A falta de profissionalismo, as dificuldades financeiras e o desinteresse aliado à descrença dos meios de comunicação, do Governo do Estado e do empresariado local, juntamente com a invasão massiva das canções estrangeiras ceifaram a evolução musical no Espírito Santo.
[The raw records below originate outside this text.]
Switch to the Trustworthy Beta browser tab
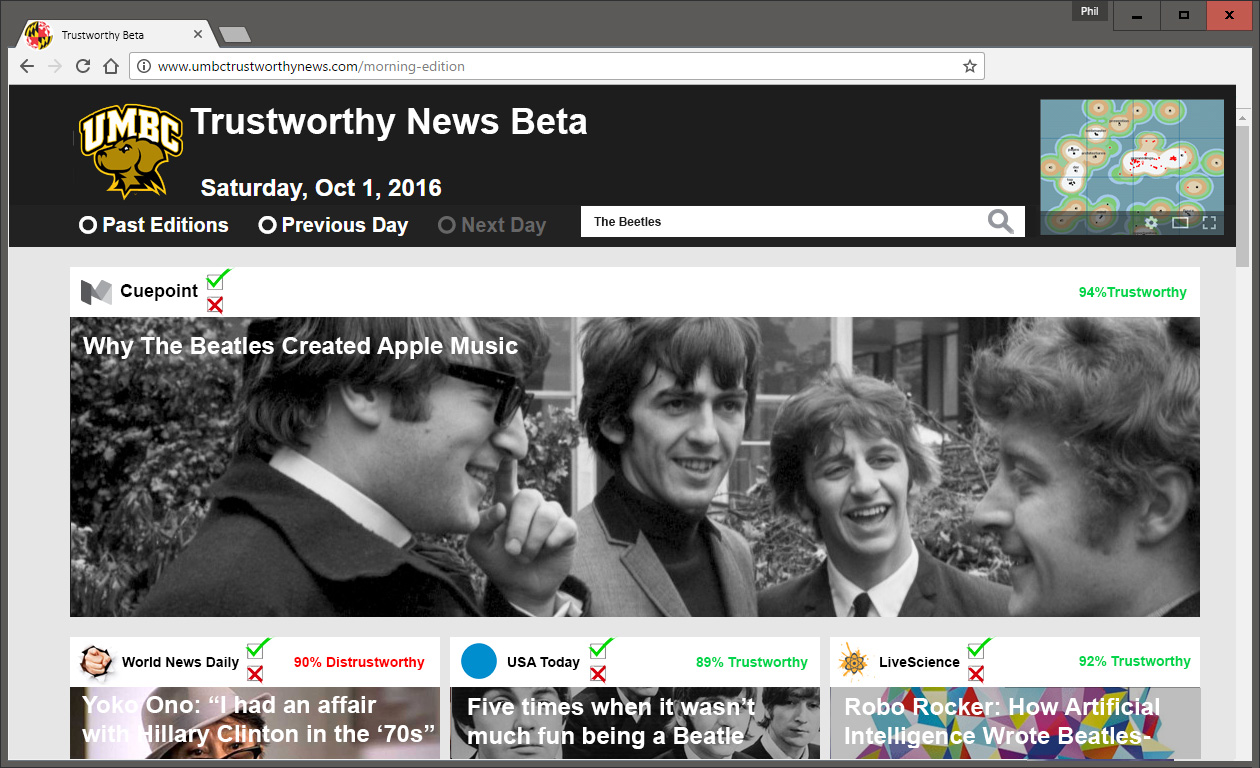1260x768 pixels. tap(110, 35)
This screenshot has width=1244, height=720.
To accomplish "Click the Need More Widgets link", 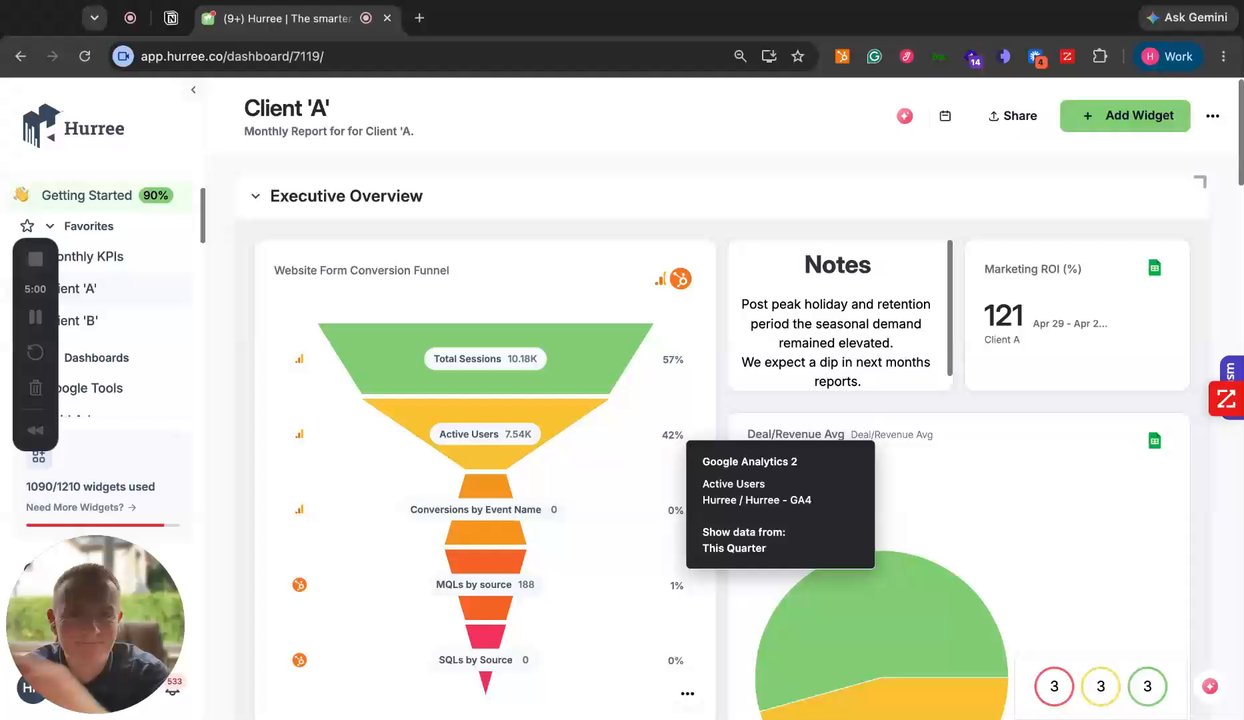I will pos(81,507).
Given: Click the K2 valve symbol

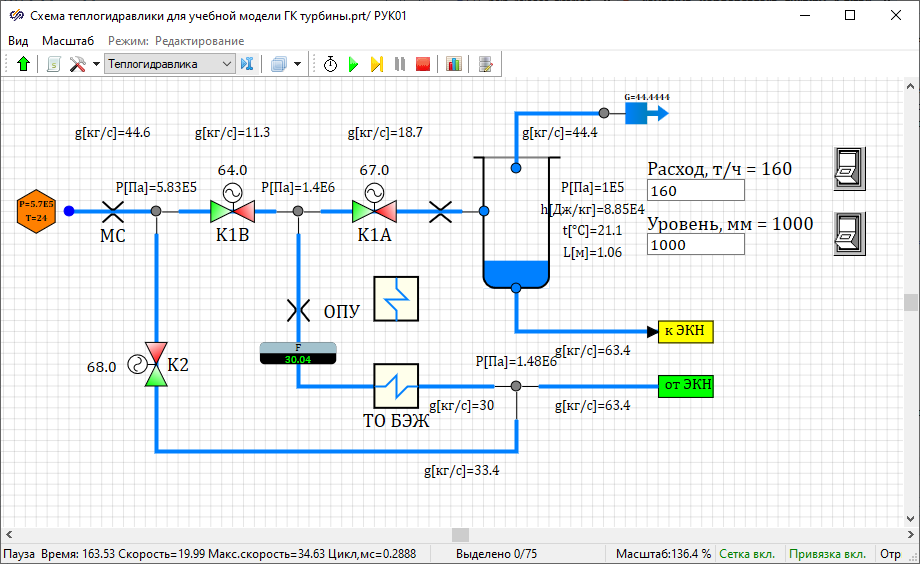Looking at the screenshot, I should (x=157, y=367).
Quem não partiu para um grande centro observou desconfiado o cerco das possibilidades, as limitações graduais dos artistas nas rádios, o fechamento de cassinos e a decadência das casas de espetáculos. Esse triste episódio teve seu apogeu nos anos 60, época em que no mundo estoura o estilo Rock and RoIl. A juventude capixaba passa a orientar-se pelos modismos inglês e norte-amencano, os veículos de comunicação seguem esse movimento e os clubes do estado determinam o fim de suas orquestras, conjuntos e regionais, dando preferência a bandas juvenis de três a quatro membros com péssima formação musicista.

Observando toda essa movimentação, Maurício de Oliveira, de longe o músico capixaba mais conhecido fora do Espírito Santo, também teve motivos e inúmeros convites para sair de Vitória, mas ele nunca quis. Maurício lembra que os músicos capixabas ficaram chocados com o sufocamento: -"Eu tocava no Conjunto do Hélio Mendes, e de mãos atadas nós vimos lentamente a perda dos nossos espaços para bandas de rapazes que sequer conheciam os acordes básicos. Eu fiquei triste, chateado, mas depois de um certo tempo o Hélio entrou em profunda depressão". Alguns amigos bem sucedidos de Maurício queriam que ele deixasse o Estado, como nos conta: "...fui convidado por Jair Amorim para ficar no Rio de Janeiro, mas eu nunca simpatizei com aquela cidade por acreditar que a Capital do Brasil engolia as pessoas e era um lugar de muitas ilusões para a maioria dos músicos. Eu sempre me achei meio maratimba e Vitória é a melhor cidade para se viver". Sobre algumas das propostas para o exterior, continua Maurício de Oliveira: - "O governo americano me convidou para ser professor de música brasileira em West Virgínia, mas não quis. Em 1955, por intermédio de Gaia, fui convidado também pelo governo polonês para dar aulas de violão em Varsóvia, mas, juntamente com minha família, não aceitei".

Daqueles que não quiseram ou não puderam sair de Vitória, de certa forma, Maurício foi o único privilegiado. Financeiramente não conseguiu nada exorbitante com o seu trabalho, mas o necessário para lhe propiciar uma vida confortável e também para sua família.